Task to complete:
Pictures excluded, copy all of the data below exactly.

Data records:

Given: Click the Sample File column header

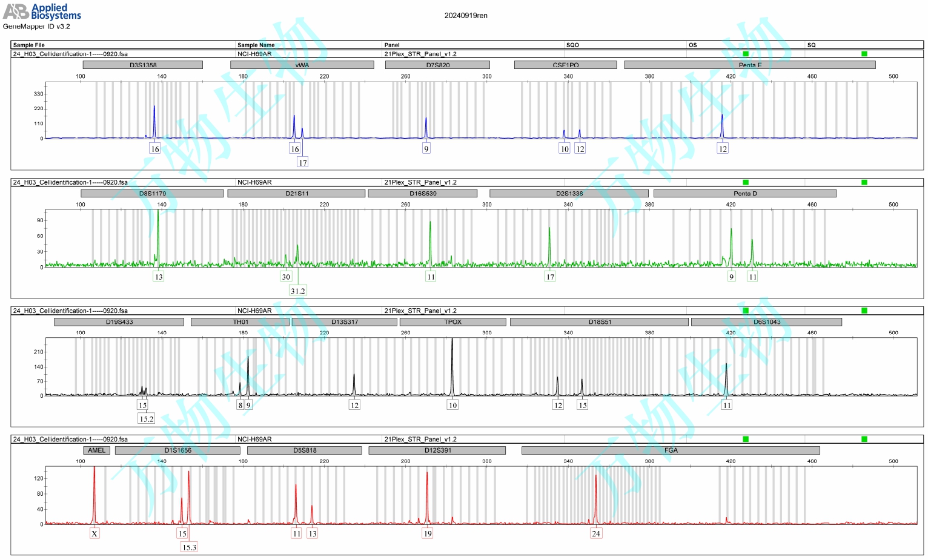Looking at the screenshot, I should (29, 45).
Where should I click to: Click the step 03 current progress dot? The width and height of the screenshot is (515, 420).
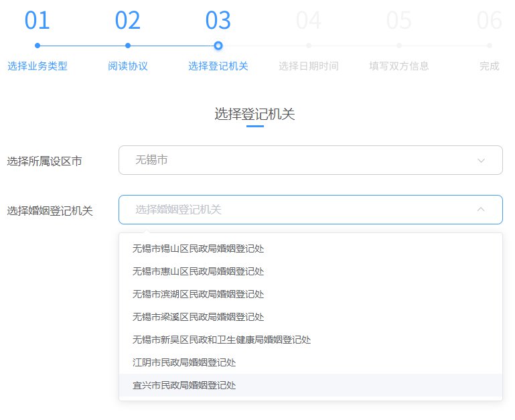(x=218, y=46)
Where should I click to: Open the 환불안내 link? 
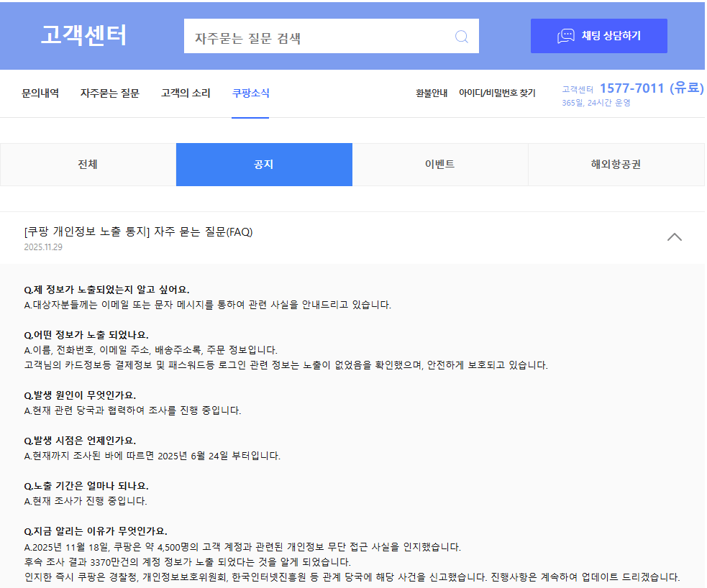[432, 93]
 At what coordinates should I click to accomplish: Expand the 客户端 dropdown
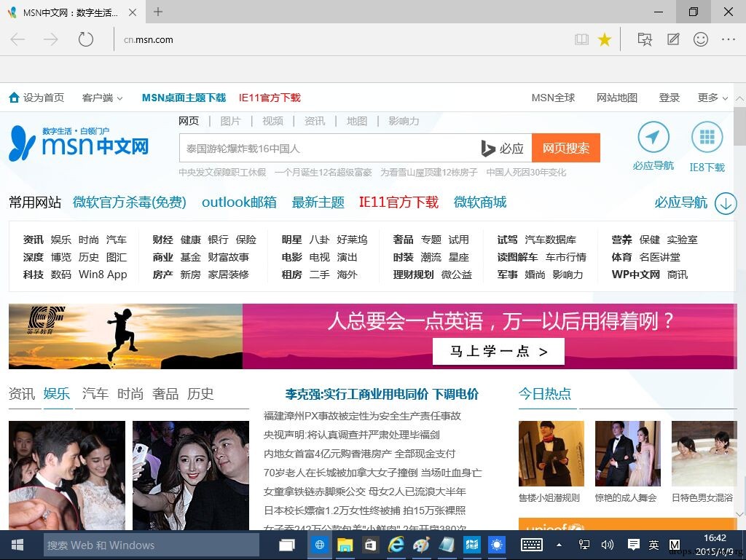[x=102, y=98]
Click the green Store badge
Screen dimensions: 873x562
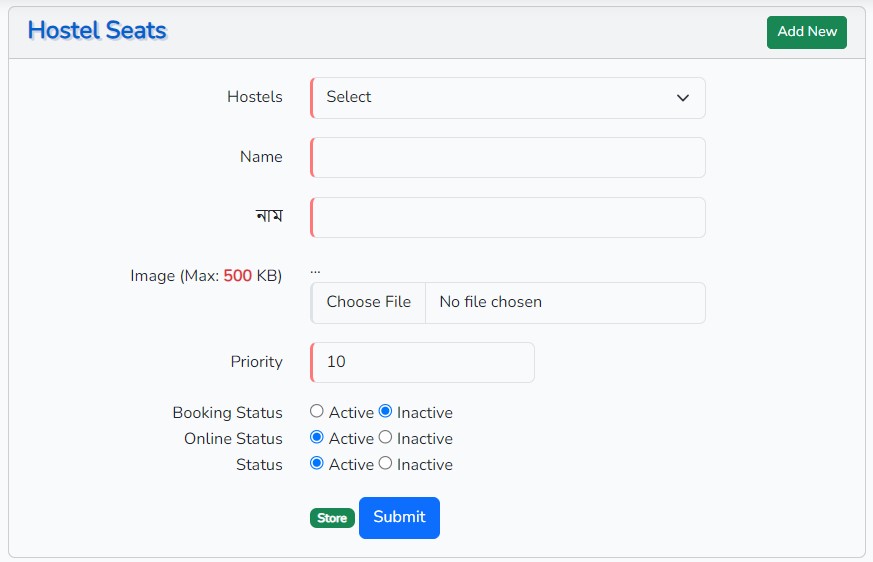(332, 518)
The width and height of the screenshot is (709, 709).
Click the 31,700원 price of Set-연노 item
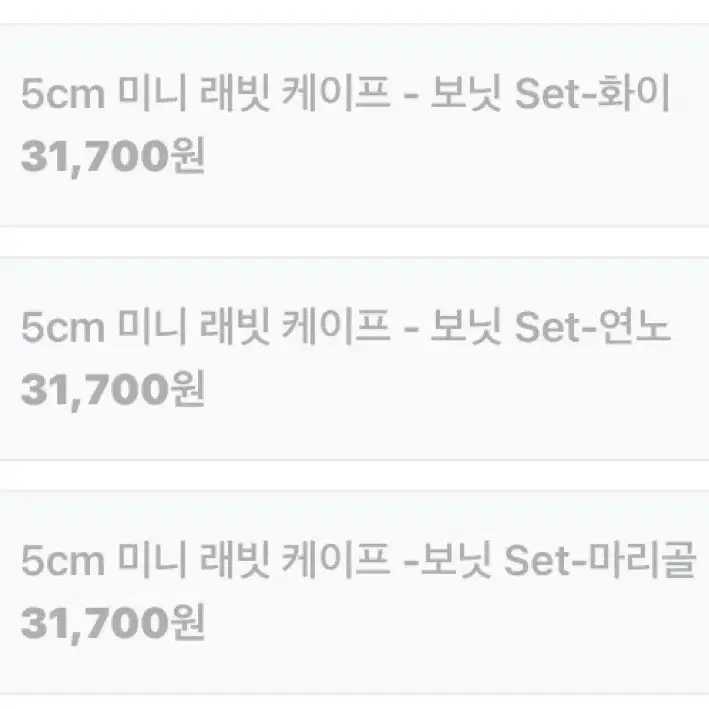click(113, 390)
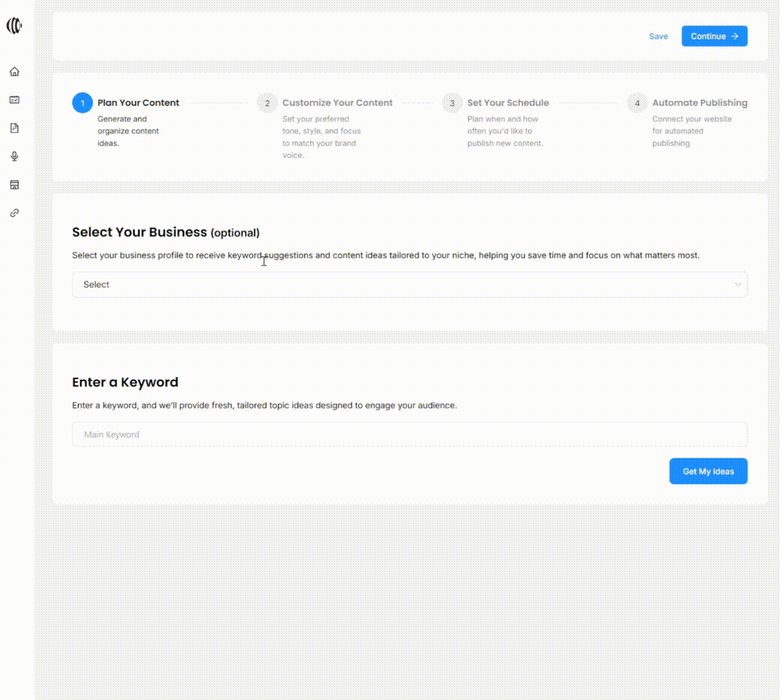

Output:
Given: Click the Sample File column header

Looking at the screenshot, I should (29, 45).
Where should I click to: Click the step 03 current progress dot? The width and height of the screenshot is (515, 420).
(x=218, y=46)
Where should I click to: Open the 환불안내 link? 
[432, 93]
 At what coordinates should I click to accomplish: Expand the 客户端 dropdown
[x=102, y=98]
Click the green Store badge
Screen dimensions: 873x562
(332, 518)
The width and height of the screenshot is (709, 709).
Click the 31,700원 price of Set-연노 item
click(113, 390)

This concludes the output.